As for participants’ brain waves, the research team measured: 

  • alpha waves (8-10 Hz), 
  • sensorimotor rhythm waves (SMR waves, 10-11.75 Hz), and 
  • beta waves (13-29.75 Hz). 

Alpha waves indicate relaxation, while Beta waves tend to be extracted during concentration with open eyes. SMR waves are a frequency range of brain waves that appear during psychological states of relaxation and concentration.

Finding the Time of Peak Performance

There were no significant differences between the Ramune candy group and the placebo group in terms of participants’ brain waves at 10 and 20 minutes after the ingestion. While measuring response times in the racing game, however, significant differences were found between the two groups. 
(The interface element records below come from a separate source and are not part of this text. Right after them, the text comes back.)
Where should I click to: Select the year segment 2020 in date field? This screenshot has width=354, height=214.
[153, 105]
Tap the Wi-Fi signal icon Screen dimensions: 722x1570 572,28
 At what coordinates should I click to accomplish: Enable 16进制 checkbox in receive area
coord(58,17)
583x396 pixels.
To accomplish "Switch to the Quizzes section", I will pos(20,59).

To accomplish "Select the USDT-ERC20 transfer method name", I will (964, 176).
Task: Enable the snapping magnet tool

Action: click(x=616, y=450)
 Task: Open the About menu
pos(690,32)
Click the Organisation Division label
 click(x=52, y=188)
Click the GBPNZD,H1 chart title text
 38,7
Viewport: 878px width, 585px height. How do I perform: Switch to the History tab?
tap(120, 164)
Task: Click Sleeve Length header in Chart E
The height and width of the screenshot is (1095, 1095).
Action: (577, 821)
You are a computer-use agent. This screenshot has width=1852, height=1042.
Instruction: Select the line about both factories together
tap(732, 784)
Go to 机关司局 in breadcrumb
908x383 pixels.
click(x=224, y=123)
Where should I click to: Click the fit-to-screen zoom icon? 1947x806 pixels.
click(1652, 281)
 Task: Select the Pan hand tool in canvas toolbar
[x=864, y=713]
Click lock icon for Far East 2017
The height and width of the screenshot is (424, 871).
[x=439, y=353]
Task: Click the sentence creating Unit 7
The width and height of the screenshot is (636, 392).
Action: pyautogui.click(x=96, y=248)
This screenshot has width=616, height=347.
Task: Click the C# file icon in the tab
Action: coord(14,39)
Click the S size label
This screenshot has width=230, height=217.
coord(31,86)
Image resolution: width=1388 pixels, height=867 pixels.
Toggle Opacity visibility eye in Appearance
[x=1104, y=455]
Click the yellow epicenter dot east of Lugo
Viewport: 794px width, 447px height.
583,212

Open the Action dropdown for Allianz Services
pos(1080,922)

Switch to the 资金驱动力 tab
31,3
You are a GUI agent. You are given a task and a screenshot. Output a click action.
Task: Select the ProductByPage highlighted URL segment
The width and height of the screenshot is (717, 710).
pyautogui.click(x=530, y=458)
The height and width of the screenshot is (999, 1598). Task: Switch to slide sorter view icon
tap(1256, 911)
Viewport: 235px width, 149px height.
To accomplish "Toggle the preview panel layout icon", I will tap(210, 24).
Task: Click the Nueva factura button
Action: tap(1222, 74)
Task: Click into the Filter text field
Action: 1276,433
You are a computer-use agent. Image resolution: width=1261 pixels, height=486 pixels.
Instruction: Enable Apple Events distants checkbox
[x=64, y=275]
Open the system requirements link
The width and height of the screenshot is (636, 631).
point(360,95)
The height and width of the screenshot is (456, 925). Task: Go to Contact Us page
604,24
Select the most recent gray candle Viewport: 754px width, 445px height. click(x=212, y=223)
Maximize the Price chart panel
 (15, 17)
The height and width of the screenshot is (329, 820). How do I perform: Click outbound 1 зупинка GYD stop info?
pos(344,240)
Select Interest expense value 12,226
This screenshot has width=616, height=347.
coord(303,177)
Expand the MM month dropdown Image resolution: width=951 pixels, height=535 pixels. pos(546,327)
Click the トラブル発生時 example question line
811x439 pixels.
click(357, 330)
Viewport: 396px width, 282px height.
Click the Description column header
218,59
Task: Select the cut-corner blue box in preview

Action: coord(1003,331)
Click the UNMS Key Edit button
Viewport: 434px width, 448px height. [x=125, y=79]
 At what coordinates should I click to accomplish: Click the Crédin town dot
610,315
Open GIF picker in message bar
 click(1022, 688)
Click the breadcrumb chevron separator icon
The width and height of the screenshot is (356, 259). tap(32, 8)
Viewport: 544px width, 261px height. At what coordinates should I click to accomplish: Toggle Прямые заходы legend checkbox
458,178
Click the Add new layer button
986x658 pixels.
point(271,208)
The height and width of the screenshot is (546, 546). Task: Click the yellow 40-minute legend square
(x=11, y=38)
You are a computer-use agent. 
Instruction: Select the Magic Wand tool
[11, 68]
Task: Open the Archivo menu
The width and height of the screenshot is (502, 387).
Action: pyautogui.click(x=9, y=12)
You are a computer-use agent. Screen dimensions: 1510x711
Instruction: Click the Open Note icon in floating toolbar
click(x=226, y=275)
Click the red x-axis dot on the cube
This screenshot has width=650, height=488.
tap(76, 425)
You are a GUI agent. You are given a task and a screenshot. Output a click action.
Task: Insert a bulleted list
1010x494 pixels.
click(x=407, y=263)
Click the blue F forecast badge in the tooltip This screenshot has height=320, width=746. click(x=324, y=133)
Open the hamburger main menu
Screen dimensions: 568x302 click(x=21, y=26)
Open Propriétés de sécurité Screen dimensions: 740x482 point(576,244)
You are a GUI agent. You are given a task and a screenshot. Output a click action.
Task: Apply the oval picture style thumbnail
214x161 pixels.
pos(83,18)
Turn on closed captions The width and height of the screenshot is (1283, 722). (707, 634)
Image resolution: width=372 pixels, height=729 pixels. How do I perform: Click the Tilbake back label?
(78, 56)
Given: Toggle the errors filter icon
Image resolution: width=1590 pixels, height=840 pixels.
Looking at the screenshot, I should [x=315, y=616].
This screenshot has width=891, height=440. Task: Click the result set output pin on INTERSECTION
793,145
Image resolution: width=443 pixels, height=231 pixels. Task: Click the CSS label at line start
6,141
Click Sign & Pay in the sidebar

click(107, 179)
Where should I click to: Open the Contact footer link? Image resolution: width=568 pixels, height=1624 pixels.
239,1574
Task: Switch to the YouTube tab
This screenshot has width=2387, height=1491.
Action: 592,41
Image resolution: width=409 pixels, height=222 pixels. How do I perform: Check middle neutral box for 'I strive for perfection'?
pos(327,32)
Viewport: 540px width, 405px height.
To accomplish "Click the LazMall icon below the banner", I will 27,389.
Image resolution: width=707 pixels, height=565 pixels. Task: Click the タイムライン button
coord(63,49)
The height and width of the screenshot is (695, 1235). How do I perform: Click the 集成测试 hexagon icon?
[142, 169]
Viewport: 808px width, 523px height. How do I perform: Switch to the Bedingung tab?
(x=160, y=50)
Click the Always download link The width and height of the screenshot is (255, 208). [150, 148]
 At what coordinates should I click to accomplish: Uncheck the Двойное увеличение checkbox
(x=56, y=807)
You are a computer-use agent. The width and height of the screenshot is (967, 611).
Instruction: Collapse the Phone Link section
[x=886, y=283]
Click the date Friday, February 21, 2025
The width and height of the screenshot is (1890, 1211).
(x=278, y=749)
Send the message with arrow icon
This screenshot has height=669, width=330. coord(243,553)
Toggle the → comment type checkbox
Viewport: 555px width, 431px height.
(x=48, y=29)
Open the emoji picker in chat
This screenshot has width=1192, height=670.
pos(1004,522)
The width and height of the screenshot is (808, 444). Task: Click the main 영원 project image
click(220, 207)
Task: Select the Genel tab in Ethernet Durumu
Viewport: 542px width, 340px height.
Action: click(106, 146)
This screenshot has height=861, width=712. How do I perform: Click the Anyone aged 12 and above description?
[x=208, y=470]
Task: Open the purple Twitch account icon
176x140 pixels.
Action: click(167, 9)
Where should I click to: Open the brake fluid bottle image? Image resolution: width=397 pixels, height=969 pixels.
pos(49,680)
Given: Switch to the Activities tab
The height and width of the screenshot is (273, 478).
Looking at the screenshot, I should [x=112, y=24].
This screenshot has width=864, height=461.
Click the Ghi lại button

During the measurement interval, which was from 25 minutes to about 28 minutes after ingestion, the alpha and SMR waves were significantly higher in the Ramune candy group than in the placebo group. 

SMR waves were said to be observed when people were feeling a sense of flow or getting in the zone, a condition in which they are well immersed in tasks or sports. Thus, this is the interval of time during which participants may be better prepared for playing esports. 

Analyzing the Results

Figure 2. Changes of EEG power ratio 25 minutes after Ramune or placebo candy ingestion (%). The data was analyzed after 25 minutes elapsed up to the end of the race (approximately 28 min). The error bars represent the standard deviation of the mean, † p< .10, ** p< .01 between conditions.

According to the research team, the results suggest that glucose ingestion effectively maintains a relaxed yet focused state during cognitively demanding gameplay. The team also points out that the amount of glucose ingested by the Ramune candy group may have a good effect on brain condition because it is almost equal to the appropriate amount for optimal brain function (25 grams), as derived from an earlier study.     

On the other hand, the team acknowledged that the results of TMT could have been improved by the gameplay experience itself, not only by the intake of glucose. That the study did not consider the difference of game skill levels among participants was also noted. 

At the same time, their analysis indicated that effects of glucose ingestion in cognitively demanding tasks such as study and work could be a good topic for examination in future studies.